PAGE TEXT
I was visiting a church plant in southern New York the first time I felt God speak to me about it. My pastor-father had asked me, at the last minute, to come along and teach the children so that all the church members could hear what he wanted to share with them.

I told the story of Moses in my usual fashion, with my eyes widening and feet stomping and my voice echoing, “Let my people go!” Later I heard about how thin the walls where and how all the adults smiled at my antics.

The oldest child, a girl who was stretching wild toward womanhood, spoke to me later that night. She touched my arm and her eyes were soft with wonder as she said, “I want to be like you when I grow up.”

And God spoke into the quietness as she slipped away.

I had been praying for a mentor. For someone to come alongside me and push me forward in my walk with God. I was eighteen and I was desperate to figure out how to fit God and life and boys and college and… well, everything, together. I had been frustrated that all of the older women around me seemed so busy with their lives and I felt alone in my walk and this crazy place between childhood and adulthood.

DIRECTION
The page text describes how the narrator told the story of Moses to the children. List each physical action it names in that telling.

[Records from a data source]

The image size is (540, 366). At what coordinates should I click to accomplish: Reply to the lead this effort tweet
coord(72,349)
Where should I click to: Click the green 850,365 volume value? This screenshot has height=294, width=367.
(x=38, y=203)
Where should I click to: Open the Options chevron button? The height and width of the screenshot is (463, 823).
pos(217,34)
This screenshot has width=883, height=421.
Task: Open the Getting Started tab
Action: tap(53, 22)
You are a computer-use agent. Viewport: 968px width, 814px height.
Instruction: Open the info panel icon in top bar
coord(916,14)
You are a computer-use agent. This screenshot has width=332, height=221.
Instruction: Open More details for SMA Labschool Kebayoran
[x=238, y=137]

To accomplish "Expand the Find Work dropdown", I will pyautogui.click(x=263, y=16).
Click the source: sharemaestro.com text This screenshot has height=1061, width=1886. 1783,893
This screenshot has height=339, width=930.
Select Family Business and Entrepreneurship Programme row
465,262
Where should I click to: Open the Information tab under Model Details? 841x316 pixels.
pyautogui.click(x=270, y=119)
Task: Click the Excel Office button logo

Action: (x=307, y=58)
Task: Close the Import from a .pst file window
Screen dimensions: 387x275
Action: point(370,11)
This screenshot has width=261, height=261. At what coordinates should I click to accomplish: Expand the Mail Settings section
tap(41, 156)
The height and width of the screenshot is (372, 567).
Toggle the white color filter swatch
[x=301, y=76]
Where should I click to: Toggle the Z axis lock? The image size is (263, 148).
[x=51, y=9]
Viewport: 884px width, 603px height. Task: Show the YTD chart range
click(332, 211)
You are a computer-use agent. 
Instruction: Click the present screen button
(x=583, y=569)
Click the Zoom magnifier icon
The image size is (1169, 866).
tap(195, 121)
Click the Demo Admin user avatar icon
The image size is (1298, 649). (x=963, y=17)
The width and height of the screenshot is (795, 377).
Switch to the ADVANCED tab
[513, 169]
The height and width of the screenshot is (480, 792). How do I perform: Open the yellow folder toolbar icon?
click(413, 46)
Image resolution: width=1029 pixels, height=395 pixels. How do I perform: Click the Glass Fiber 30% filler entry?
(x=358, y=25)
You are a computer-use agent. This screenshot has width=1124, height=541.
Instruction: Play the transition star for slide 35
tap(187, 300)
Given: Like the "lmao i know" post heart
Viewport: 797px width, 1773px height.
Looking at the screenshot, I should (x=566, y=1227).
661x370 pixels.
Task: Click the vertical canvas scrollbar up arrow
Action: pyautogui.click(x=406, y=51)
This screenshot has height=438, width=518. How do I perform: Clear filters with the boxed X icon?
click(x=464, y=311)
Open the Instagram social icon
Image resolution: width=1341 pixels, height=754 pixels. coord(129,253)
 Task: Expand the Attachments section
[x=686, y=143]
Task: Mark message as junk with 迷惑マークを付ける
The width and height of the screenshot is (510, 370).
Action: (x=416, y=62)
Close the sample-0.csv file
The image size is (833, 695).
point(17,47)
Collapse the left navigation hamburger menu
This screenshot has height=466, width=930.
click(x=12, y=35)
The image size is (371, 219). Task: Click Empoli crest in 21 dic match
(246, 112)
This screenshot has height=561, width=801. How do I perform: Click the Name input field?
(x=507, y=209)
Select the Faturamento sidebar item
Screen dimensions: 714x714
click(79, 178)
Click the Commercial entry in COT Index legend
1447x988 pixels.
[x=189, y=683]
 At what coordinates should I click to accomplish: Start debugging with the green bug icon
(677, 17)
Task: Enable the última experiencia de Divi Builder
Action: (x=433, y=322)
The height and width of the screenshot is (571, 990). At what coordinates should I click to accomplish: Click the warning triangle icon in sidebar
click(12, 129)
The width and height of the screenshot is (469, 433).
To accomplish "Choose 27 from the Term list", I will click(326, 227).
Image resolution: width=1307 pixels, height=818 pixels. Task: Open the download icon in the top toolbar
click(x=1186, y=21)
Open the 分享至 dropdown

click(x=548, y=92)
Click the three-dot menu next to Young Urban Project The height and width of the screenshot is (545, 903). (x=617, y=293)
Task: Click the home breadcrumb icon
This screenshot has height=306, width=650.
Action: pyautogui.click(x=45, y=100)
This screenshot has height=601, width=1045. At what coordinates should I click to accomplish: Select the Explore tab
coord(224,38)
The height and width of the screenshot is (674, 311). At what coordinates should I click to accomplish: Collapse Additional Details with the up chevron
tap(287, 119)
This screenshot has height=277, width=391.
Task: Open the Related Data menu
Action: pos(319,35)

ANSWER TO THE TASK
- Eyes widening
- Feet stomping
- Voice echoing, "Let my people go!"